━━ SOURCE DATA ━━

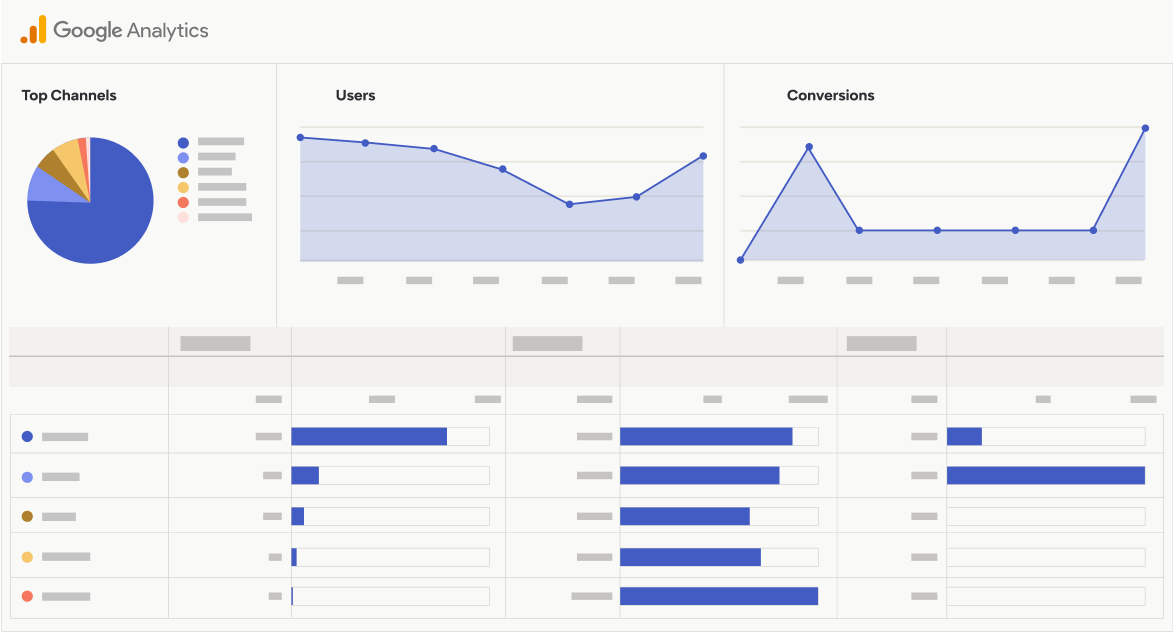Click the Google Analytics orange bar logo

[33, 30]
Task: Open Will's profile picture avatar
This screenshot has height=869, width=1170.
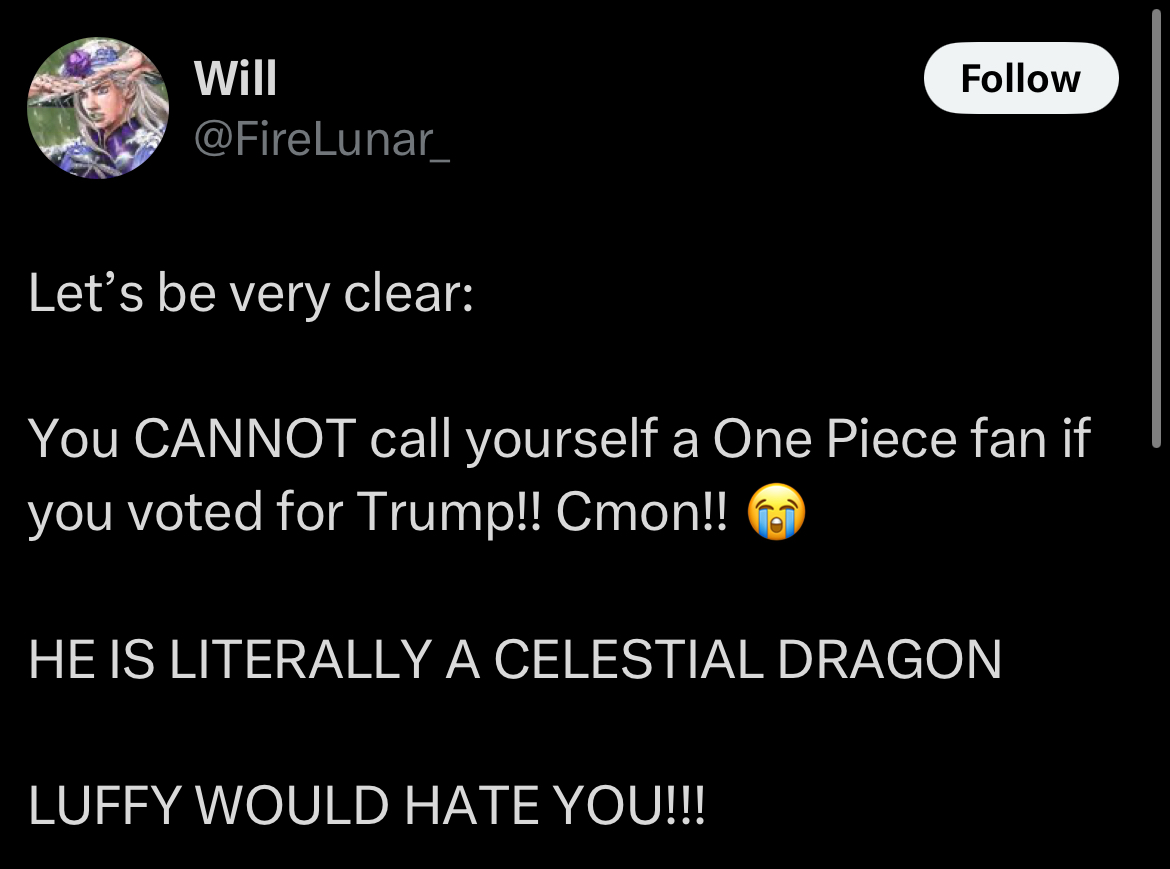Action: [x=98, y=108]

━━━

Please retype, exactly and only, the lines from the one holding "Task: Open Will's profile picture avatar" to the end of the entries, both ends included, without any pictures.

## RESULT FOR THIS EXERCISE
Task: Open Will's profile picture avatar
This screenshot has height=869, width=1170.
Action: [x=98, y=108]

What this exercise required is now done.